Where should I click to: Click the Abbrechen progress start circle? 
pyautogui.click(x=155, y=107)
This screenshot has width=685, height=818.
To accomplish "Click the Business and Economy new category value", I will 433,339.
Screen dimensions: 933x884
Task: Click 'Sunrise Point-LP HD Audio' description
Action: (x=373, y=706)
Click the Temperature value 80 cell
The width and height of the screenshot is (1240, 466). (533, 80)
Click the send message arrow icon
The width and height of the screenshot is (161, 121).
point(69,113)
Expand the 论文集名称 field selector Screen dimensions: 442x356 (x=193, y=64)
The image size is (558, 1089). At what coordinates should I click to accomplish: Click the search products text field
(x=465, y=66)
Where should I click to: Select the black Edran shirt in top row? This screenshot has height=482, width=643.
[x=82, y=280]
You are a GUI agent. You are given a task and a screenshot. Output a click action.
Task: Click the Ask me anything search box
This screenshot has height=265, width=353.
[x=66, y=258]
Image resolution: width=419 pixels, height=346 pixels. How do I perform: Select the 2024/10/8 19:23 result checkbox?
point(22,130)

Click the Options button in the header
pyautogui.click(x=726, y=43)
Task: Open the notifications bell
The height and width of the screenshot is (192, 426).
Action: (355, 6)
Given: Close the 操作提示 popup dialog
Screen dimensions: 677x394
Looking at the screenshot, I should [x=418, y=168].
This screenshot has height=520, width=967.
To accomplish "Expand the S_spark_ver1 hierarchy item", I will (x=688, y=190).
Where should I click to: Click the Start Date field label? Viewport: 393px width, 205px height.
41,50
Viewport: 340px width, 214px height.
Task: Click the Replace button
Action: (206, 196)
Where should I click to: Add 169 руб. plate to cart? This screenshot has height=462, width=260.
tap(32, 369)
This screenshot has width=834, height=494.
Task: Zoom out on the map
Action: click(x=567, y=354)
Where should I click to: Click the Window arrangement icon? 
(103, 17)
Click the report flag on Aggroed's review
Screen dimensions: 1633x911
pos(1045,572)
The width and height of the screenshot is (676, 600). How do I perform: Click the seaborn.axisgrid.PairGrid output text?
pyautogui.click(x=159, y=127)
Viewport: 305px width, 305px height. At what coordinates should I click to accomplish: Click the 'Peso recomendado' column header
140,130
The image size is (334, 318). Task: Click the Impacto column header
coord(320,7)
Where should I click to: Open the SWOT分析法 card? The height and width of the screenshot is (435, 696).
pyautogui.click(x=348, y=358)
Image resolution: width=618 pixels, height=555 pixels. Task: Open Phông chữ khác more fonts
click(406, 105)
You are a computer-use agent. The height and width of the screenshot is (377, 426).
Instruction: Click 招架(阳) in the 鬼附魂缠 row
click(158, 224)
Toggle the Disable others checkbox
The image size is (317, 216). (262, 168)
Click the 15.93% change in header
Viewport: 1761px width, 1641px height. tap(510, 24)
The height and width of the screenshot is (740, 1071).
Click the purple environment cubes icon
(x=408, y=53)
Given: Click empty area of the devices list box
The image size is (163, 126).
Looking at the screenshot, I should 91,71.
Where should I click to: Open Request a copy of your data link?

**AIM OF THE EXERCISE**
Search the entries for the word "agent" and copy every line that has it.

**EXERCISE OUTPUT**
You are a GUI agent. You are given a task and a screenshot. Output a click action.
You are a computer-use agent. The height and width of the screenshot is (377, 426).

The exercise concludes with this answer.